- _Work request_
Reproduce verbatim the line containing "Open the receipt three-dot options menu" and every line that follows it through the end of the entries below, omitting all pictures.

(Dataset entries)
■ ■ ■ ■
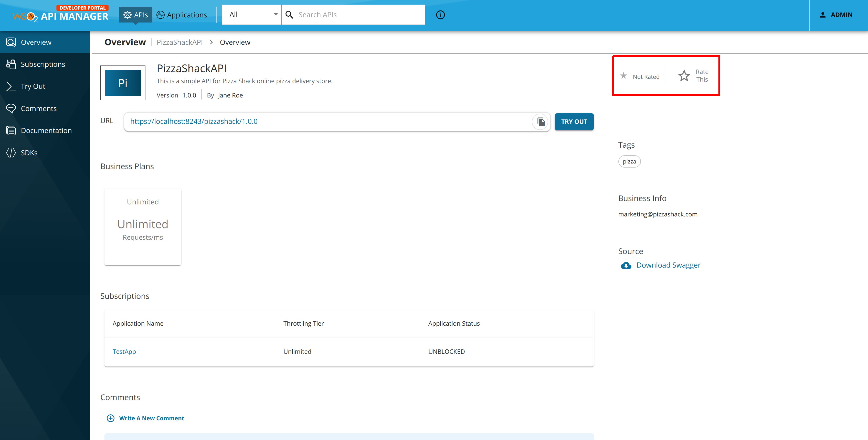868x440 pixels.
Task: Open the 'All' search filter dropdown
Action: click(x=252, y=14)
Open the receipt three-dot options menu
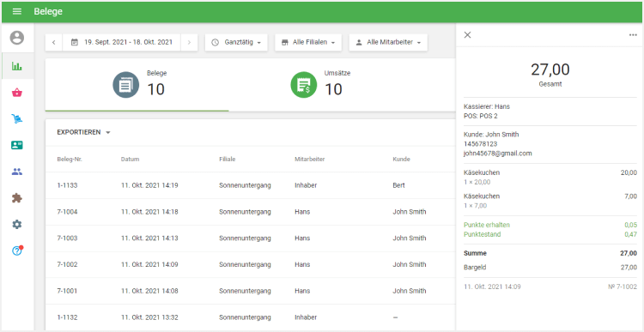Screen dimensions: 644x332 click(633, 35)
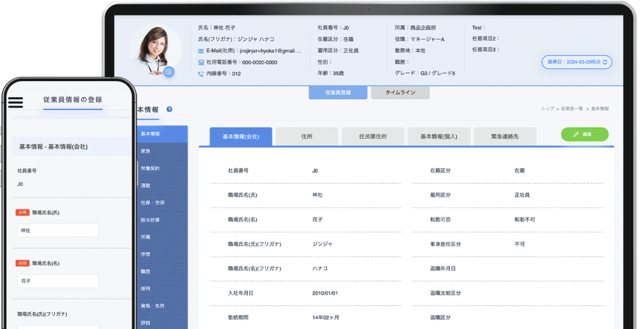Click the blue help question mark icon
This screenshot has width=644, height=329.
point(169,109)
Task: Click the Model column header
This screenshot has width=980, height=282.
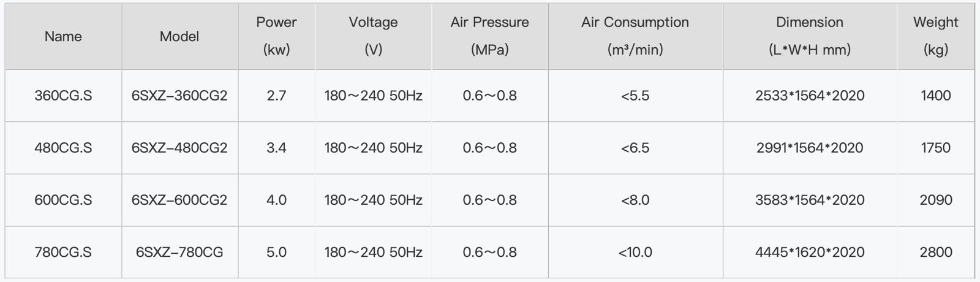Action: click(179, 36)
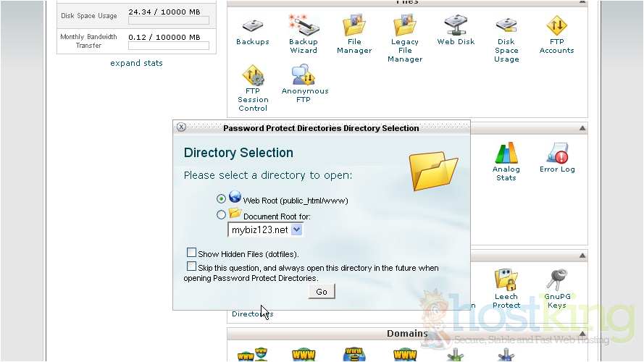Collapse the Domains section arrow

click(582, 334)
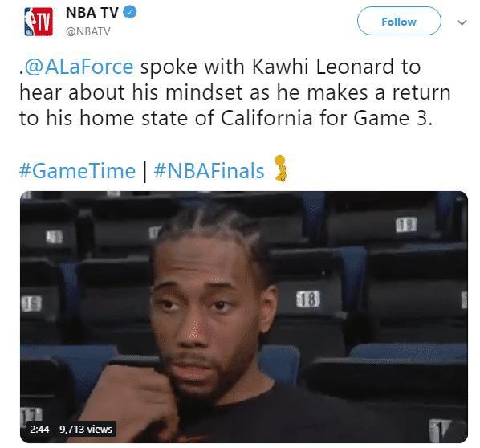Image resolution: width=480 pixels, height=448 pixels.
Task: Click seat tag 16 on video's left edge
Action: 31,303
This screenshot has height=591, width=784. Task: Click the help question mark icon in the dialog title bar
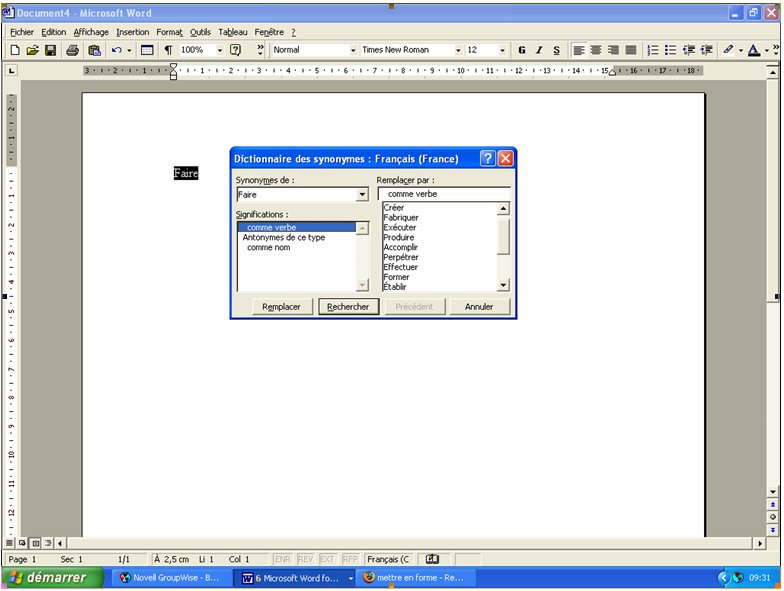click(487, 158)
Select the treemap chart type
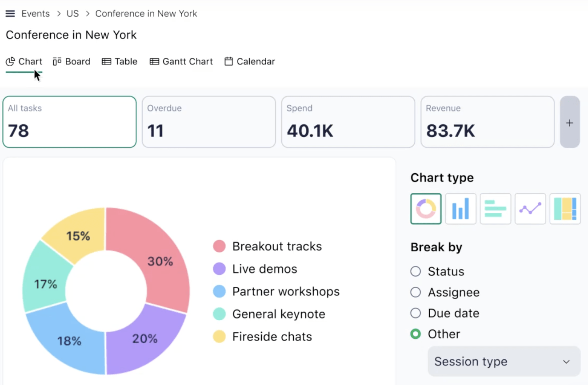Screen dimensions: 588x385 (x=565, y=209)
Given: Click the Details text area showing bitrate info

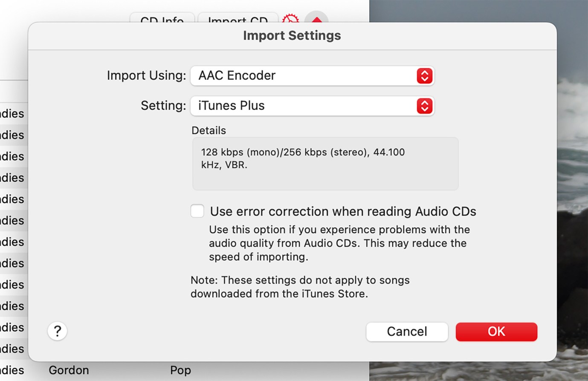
■ ■ ■ ■
- _Output for this exercise_
Open the receipt three-dot options menu
Screen dimensions: 644x332 click(633, 35)
Click the blue help question mark icon
This screenshot has width=644, height=329.
point(169,109)
Task: Click the Model column header
This screenshot has width=980, height=282.
Action: click(179, 36)
Collapse the Domains section arrow

click(582, 334)
Image resolution: width=480 pixels, height=448 pixels.
Task: Click seat tag 16 on video's left edge
Action: 31,303
This screenshot has height=591, width=784. Task: Click the help question mark icon in the dialog title bar
click(487, 158)
Select the treemap chart type
Screen dimensions: 588x385 (x=565, y=209)
Given: Click the Details text area showing bitrate info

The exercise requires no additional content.